Excerpted text:
╭──
Daily Market Update – Jul 2, 2014 (Close)

Yesterday was a great example of how you can make something from nothing at all and that it’s so much easier when there’s little volume to fight back against the move.

Today was justa great example of how the market can be open all day long and no one would even have known about it, as it traded in an even more narrow range than on Monday.

Yesterday was something totally different, though. There wasn’t much reason for yesterday’s rise, but it was the kind that could easily perpetuate itself as the DJIA was approaching 17000. Those kind of round numbers tend to attract buying. As much as professional traders profess that such numbers have no meaning to them, it’s clear that market dynamics do seem to care, for whatever reason.

The market did close at another new high, but that 17000 wasn’t breached today. The tendency is that when those big round numbers are breached, they are done so in a pretty convincing fashion.

I certainly have no complaints because yesterday did offer an opportunity for a number of rollovers, leaving only a handful left for this shortened trading week. As for the rest of the portfolio, sometimes it really is better letting the market do the heavy lifting and simply enjoying the ride. Yesterday was one of those days, just occasionally punctuated with some unexpected rollover opportunities.

I don’t have any complaints about today, either, but it was nothing like yesterday, at least on an activity basis.

With markets closing in the early afternoon on Thursday, just a few trading hours after the release of the Employment Situation Report, that didn’t leave too much time to recover in the event of a drop and certainly didn’t leave too much time to trade, so yesterday’s activity was very welcome.

It was nice seeing the opportunity to execute the rollovers, Ideally, it’s always best to sell calls into strength, just as it is to sell puts into weakness.

You just never know what tomorrow brings and the shares of JP Morgan were a perfect example of that.

With shares having been due to expire this week at $58 and being within easy reach of that on Tuesday, who would have known of the unfortunate news to come after the close reporting that Jamie Dimon had been diagnosed with throat cancer? Given that other major banks went nicely higher today, you would have to believe that JP Morgan’s drop was related to the bad news regarding its Chairman.
╰──
Stored data entries
╭──
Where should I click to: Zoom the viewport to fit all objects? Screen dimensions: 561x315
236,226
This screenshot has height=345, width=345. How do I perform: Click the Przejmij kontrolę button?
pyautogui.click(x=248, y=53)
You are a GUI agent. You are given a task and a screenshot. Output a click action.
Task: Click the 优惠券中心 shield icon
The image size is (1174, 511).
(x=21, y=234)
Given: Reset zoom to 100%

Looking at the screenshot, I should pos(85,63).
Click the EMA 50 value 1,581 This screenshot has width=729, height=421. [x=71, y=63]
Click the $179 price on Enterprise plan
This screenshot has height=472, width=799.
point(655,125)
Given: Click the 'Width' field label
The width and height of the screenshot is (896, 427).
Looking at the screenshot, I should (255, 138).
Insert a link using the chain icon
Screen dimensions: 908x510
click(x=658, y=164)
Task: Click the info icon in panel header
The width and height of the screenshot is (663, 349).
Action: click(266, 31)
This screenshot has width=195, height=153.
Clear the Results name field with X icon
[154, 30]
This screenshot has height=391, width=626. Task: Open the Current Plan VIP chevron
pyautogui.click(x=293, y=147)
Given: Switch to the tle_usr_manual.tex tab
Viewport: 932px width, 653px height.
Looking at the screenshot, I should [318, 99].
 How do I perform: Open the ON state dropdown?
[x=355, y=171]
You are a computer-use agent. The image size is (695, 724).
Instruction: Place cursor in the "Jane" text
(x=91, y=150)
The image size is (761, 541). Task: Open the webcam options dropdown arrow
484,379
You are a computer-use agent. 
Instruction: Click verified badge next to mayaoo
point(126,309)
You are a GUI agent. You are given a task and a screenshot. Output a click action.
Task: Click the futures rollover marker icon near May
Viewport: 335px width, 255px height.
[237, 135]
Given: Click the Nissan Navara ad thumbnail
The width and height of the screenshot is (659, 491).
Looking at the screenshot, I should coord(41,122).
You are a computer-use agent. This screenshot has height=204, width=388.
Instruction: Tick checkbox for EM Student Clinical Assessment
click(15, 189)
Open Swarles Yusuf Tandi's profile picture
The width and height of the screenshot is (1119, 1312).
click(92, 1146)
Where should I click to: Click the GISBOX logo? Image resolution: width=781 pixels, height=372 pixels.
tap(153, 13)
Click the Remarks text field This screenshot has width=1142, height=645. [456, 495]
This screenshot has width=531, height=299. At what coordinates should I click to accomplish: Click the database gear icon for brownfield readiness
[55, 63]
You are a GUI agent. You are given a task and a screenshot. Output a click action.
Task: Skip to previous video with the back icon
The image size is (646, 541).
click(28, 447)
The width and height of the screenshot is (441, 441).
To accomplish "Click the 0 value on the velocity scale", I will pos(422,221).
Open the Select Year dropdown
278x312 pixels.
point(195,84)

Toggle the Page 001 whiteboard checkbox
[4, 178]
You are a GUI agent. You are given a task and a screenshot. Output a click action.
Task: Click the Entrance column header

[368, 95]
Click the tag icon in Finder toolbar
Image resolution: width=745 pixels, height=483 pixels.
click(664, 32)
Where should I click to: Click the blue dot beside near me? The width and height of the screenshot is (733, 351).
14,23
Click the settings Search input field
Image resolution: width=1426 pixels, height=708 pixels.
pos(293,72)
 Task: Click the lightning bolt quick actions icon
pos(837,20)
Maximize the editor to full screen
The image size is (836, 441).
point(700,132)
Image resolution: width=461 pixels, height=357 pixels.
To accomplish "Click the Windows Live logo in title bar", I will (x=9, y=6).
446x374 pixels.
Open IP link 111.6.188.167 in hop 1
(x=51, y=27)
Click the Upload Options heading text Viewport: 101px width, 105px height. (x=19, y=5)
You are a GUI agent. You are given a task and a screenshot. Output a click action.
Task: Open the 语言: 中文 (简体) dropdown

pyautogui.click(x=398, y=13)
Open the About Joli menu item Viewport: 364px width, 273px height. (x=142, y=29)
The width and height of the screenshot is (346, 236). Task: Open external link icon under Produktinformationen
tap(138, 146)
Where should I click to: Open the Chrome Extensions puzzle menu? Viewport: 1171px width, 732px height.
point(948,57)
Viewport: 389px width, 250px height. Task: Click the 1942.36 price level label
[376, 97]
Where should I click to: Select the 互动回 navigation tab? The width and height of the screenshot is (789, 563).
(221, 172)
╰──
Instructions:
A. Answer these questions using the market update:
(i) What round number was the DJIA approaching?
(ii) On which day do markets close in the early afternoon?
(iii) At what price were the JP Morgan shares due to expire this week?
B. Reproduce word for word the stretch of the market update from "Yesterday was a" through "for whatever reason.".

Solutions by task:
A.
(i) 17000
(ii) Thursday
(iii) $58

B.
Yesterday was a great example of how you can make something from nothing at all and that it’s so much easier when there’s little volume to fight back against the move.

Today was justa great example of how the market can be open all day long and no one would even have known about it, as it traded in an even more narrow range than on Monday.

Yesterday was something totally different, though. There wasn’t much reason for yesterday’s rise, but it was the kind that could easily perpetuate itself as the DJIA was approaching 17000. Those kind of round numbers tend to attract buying. As much as professional traders profess that such numbers have no meaning to them, it’s clear that market dynamics do seem to care, for whatever reason.